Les absences autorisées rémunérées

Les absences de salarié qui sont communément rémunérées par l’employeur en entreprise sont les suivantes :

  • Les congés payés annuels
  • L’autorisation d’absence pour visite médicale ou vaccination
  • Le mariage ou le remariage : absence de 4 jours
  • Le Pacs : absence de 4 jours
  • Le mariage d’un enfant : absence de 1 jour
  • La naissance ou l’adoption d’un enfant : absence de 3 jours
  • Le décès d’un parent proche (père ou mère) : absence de 3 jours
  • Le décès d’un parent  (frère, soeur, beau-frère, belle-soeur, beau-père, belle-mère) : absence de 3 jours
  • Le décès du conjoint marié ou pacsé : absence de 3 jours
  • Le décès d’un enfant  : absence de 5 jours. cette durée est portée à 7 jours si l’enfant était âgé de moins de 25 ans ou si le défunt était lui-même parent ;
  • L’annonce de la survenue d’un handicap chez un enfant : absence de 2 jours
  • Le décès d’une personne de moins de 25 ans qui était à la charge effective du salarié : absence de 7 jours

Ces congés sont des congés pour événements familiaux. Par ailleurs, le congé de deuil existe aussi en France. Celui-ci dure 8 jours en cas de décès d’un enfant ou d’une personnes à charge de moins de 25 ans.

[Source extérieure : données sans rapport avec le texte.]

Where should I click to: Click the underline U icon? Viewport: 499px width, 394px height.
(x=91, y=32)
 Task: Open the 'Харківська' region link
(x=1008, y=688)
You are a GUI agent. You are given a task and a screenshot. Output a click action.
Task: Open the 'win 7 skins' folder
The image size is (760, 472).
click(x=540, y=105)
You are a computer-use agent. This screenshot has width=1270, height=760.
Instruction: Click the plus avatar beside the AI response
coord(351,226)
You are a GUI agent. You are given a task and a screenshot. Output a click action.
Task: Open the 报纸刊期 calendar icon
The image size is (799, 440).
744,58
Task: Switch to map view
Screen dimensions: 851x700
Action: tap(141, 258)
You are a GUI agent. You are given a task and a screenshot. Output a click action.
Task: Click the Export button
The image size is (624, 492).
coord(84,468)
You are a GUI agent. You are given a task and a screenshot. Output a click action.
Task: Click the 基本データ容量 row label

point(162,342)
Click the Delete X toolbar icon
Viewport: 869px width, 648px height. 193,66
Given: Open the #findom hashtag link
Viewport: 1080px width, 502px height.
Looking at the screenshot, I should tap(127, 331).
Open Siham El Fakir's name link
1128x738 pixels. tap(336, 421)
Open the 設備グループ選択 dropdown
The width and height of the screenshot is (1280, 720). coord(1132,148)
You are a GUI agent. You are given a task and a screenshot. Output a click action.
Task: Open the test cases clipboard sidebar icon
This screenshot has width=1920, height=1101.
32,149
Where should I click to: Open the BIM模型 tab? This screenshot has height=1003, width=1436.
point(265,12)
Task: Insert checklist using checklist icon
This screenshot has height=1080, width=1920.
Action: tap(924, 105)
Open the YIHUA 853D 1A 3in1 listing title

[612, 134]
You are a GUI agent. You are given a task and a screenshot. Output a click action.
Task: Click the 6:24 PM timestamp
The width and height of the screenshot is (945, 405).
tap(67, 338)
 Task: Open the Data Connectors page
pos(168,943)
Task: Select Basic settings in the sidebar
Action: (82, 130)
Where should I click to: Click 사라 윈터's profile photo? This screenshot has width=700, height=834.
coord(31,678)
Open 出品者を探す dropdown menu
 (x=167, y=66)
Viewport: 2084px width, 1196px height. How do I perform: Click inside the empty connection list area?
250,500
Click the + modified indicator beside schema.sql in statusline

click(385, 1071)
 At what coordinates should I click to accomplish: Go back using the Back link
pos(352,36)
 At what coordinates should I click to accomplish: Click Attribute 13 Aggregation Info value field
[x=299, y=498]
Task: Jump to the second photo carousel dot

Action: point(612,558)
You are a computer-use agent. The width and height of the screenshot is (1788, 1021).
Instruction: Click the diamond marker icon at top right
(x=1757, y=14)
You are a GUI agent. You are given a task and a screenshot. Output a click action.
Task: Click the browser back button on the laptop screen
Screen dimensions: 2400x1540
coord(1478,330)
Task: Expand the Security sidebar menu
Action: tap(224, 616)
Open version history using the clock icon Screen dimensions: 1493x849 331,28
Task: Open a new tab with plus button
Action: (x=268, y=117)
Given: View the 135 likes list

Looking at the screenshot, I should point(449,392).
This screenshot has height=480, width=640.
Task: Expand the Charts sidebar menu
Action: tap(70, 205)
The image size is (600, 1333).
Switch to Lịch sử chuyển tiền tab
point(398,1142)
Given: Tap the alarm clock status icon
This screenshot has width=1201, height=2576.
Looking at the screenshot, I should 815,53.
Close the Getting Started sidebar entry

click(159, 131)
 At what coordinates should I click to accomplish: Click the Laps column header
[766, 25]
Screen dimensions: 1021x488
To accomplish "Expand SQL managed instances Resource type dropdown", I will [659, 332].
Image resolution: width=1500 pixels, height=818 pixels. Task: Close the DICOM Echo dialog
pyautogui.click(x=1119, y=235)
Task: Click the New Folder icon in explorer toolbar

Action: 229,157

En fonction de la convention collective de l’entreprise ou d’un accord d’entreprise, la durée de ce congé peut être rallongée. Tout comme le congé maternité, le congé de deuil fait l’objet d’un versement d’indemnités journalières par la Sécurité sociale. Ce versement est complété par l’employeur afin de préserver le maintien de salaire du salarié.

Travail : les absences autorisées non rémunérées

En droit, on distingue aussi les absences autorisées non rémunérées, qui comprennent entre autres :

  • Le congé maternité
  • Le congé de paternité et d’accueil de l’enfant
  • Le congé d’adoption
  • Le congé parental d’éducation
  • Le congé maladie
  • Le congé sans solde

Ces absences font partie du droit fondamental du salarié. La convention collective du salarié, ou à défaut l’accord d’entreprise en vigueur, régit ces absences autorisées. Le salarié est tenu de s’entretenir directement avec son responsable des ressources humaines afin que l’entreprise / l’employeur octroie ces autorisations en bonne et due forme.

Une absence injustifiée, en revanche, peut tout à fait être un motif de licenciement du salarié et de perte de son poste. En fonction du cas de figure et du salarié, la procédure sera adaptée.